- 303 Okunma
- 1 Yorum
- 0 Beğeni
Ağır Yük Aman Şimdi
Ağır Yük Aman Şimdi
Ağır Yük
Yaşanan deprem hikâyelerinin çok ağır seyrettiği zamanlardan geçiyoruz. Canla başla yaralar sarılmaya devam ediyor. Zor günler olarak, bundan sonra bizlerin de afet ve ölüme yakalanmayacağımızın hiç bir garantisi yok tabi ki. Yaşanılan bu zor süreçlerde korkularla belenmiş mütebessim çehreler olup çıktık ortaya. Hiç birimizin ömrü, yakalarımıza dikili yaşamıyoruz ayrıca.
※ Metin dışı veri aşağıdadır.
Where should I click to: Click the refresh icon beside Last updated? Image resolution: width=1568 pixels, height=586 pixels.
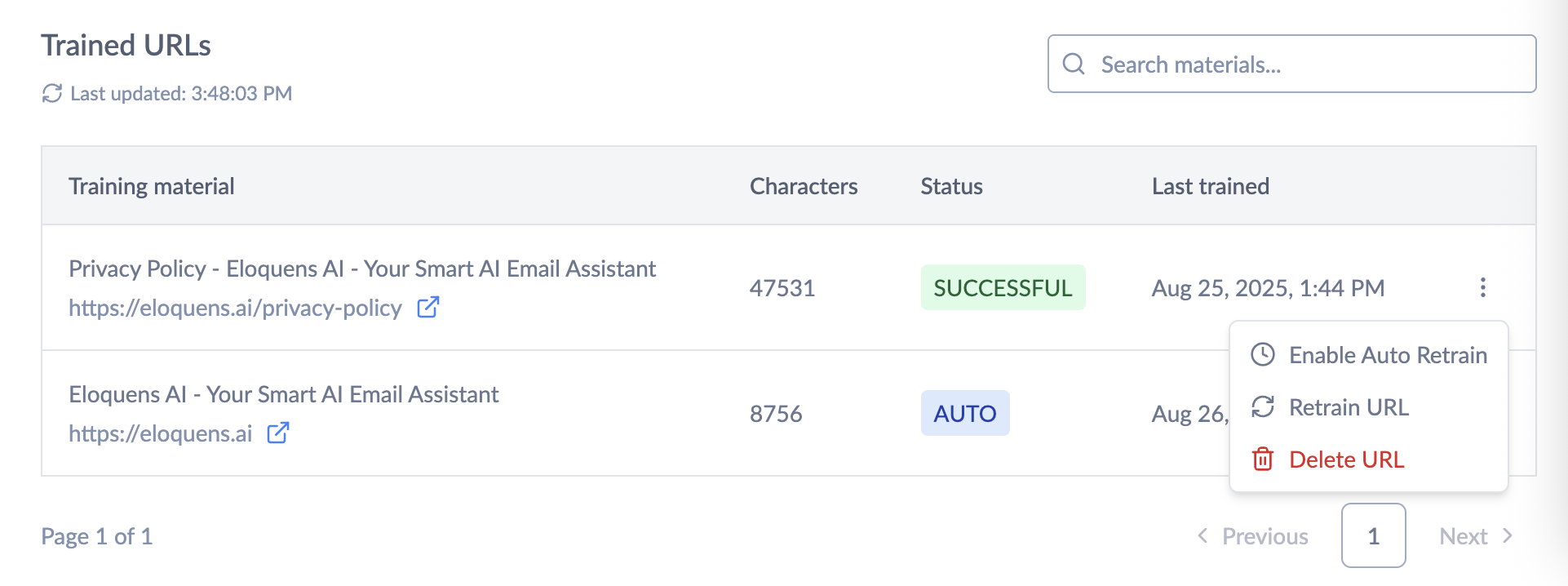point(52,94)
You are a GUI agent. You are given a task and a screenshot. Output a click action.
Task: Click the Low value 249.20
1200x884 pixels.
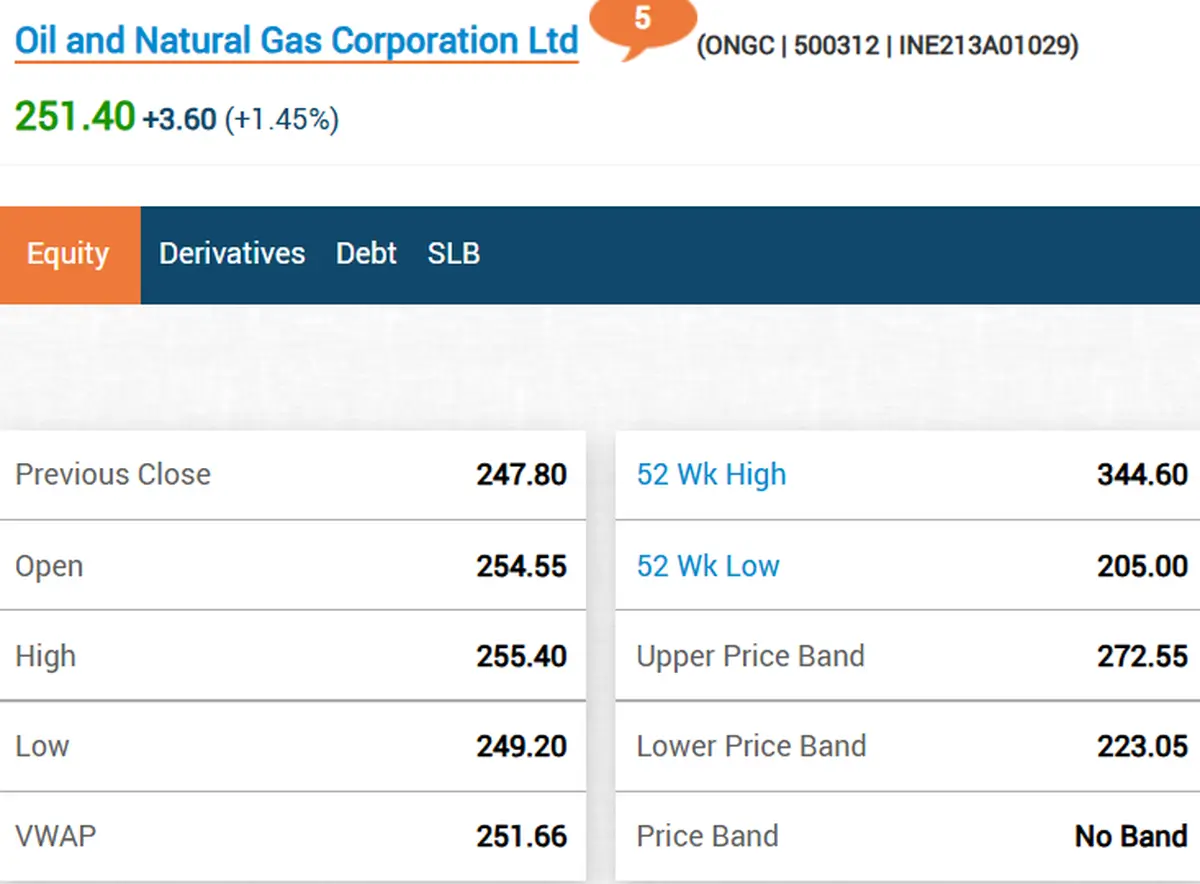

Bu yaşananlar bize çokça gösterdi ki hayatın sadece imkân meselesi olmadığını… İnsan afektelerini dizginleyebilmenin, erdemli, onurlu ve kanaatkâr olmanın yadsınamaz bir kıymet olduğunu... Düşmemek için ilerlemesi gereken bir bisiklete biner gibi olduğumuzun ehemmiyetini de kavradık. Yaşanan afetler her ne kadar daha çok yoksulu, garibi etkiledi gözükse de, varidat ve tekâsür ehlini de çokça etkilediğini ve özellikle bu muhibba için çok daha büyük ders niteliği taşıdığını da gördük.
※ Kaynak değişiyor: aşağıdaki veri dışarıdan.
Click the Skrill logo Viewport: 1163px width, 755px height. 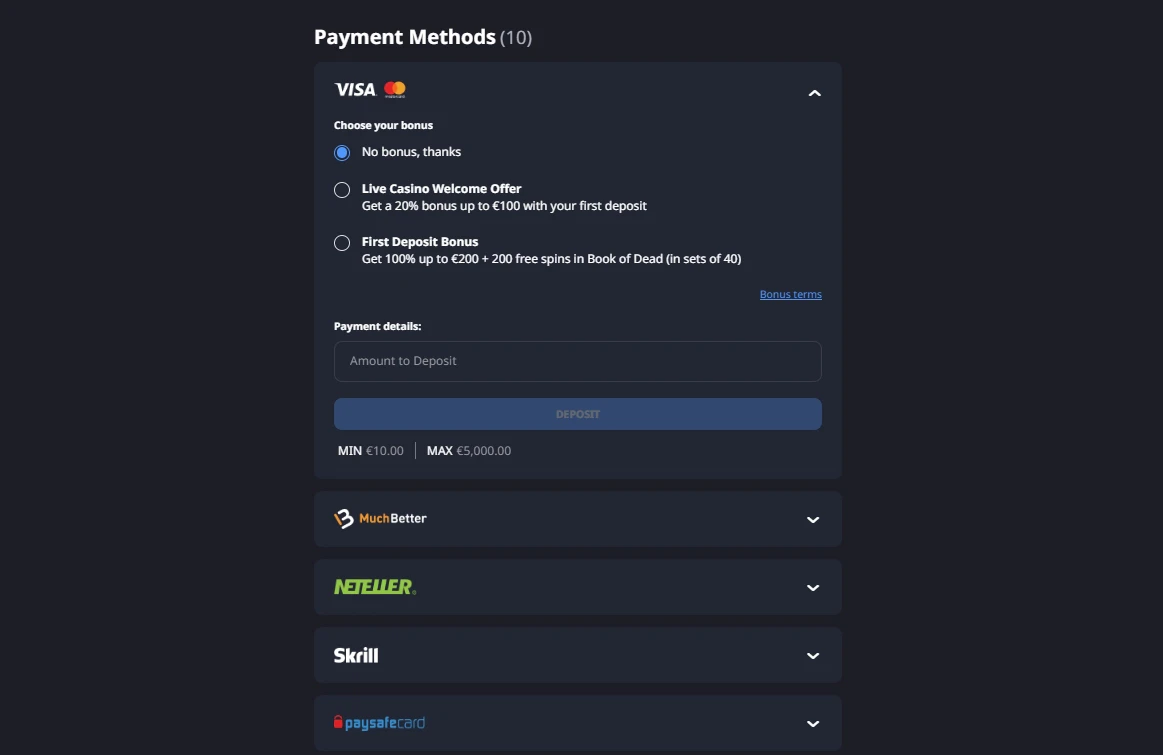(356, 656)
Üstenci bir dil kullanmadan, fert fert, aile aile sorunlara eğilmek en önemli yükümlülüğümüz olsa gerek. "Vazoyla saksının farkını sen söyleme, çiçeklere sor" diyen Arif Nihat Asya sözünde olduğu gibi sahici, samimi yaklaşımlarla, özellikle kayıpları olan ve mülksüzleşmiş her insana imkân sağlamak, ayrıca çoğunluğun sıkıntılarına bu vesile ile yeni çareler üretmek en doğrusu olacaktır. Bunları yaparken, insanın çaresizliklerini sömüren kötülerin planlarını boşa çıkartıcı ne gerekiyorsa da yapmak...
Özellikle deprem bölgemizde yaşanılan bu elemlerle birlikte, kendi sıkıntılarımızdan hayâ eder konuma geldik ve millet olarak bu zorluklara ortak olduk adeta. Milletimizin alicenaplığını ve toplumumuza dair retrospektif bilgimizi daha da güçlendirdik. Millet olarak sorunlarımızı çözmeye müteallik bir etkin gücümüz ve sorunlarımızı çözmemize yardımcı, her zaman ki gibi akıl yetiğimiz oldu.
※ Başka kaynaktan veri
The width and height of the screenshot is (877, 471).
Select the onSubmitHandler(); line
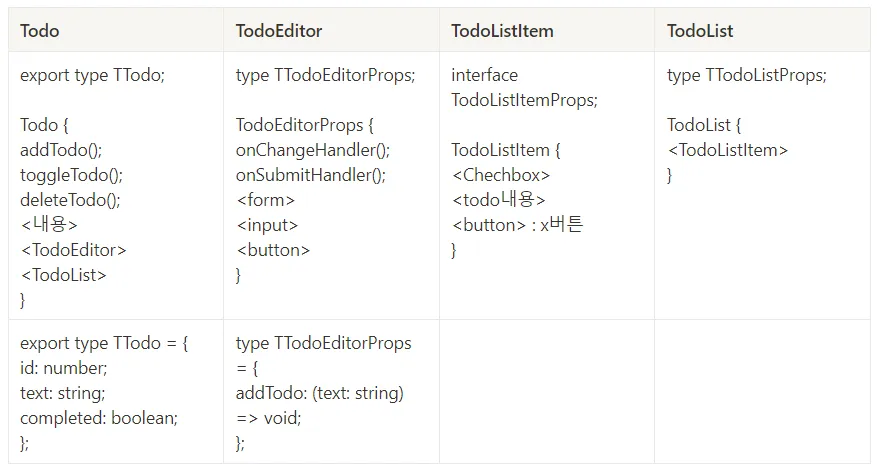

Dünya yorgunu insanların karşısında, acının keskinleştirdiği insanlar... Ekonomik bağımsızlık anlayışının karşısında, kanaat ekonomisi oluşturma çabası... Kendi vicdanının yoksulu insanın karşısında, acı esrikliğinde olan başka bir insan. Böyle büyük üzüntüleri tarif edecek kelimeleri icat etmek zor olacak ama olsa olsa bütün anlatımlar yaşanılanların sadece malumu ilamından ibaret olacaktır.
Gerek devletimiz gerekse de milletimiz, bu güçlüklerin çözümüne yönelik, sağaltı olabilecek projeler geliştiriyor ve daha da geliştirecektir. Yapılan bütün çalışmalarda doğru proje edilmiş, doğru inşa edilmiş bütün kanonik yapılardan faydalanılması elzem olacaktır. Birlik ve beraberliğimizi daha da güçlendirmek, lokomotif güç etkisi yapacaktır böylelikle. Bu güçle yel, kayadan hiçbir şey aparamayacaktır. Hayatı sırtında çile ağırlığında taşımakta olsa, gayreti güdülemek esas olacaktır. Bunlar gibi hangi zor zamanlar nihayet bulmadı ki böyle. Mana da ve masa da ağır koca bir yük duruyor. Buyuralım hep birlikte.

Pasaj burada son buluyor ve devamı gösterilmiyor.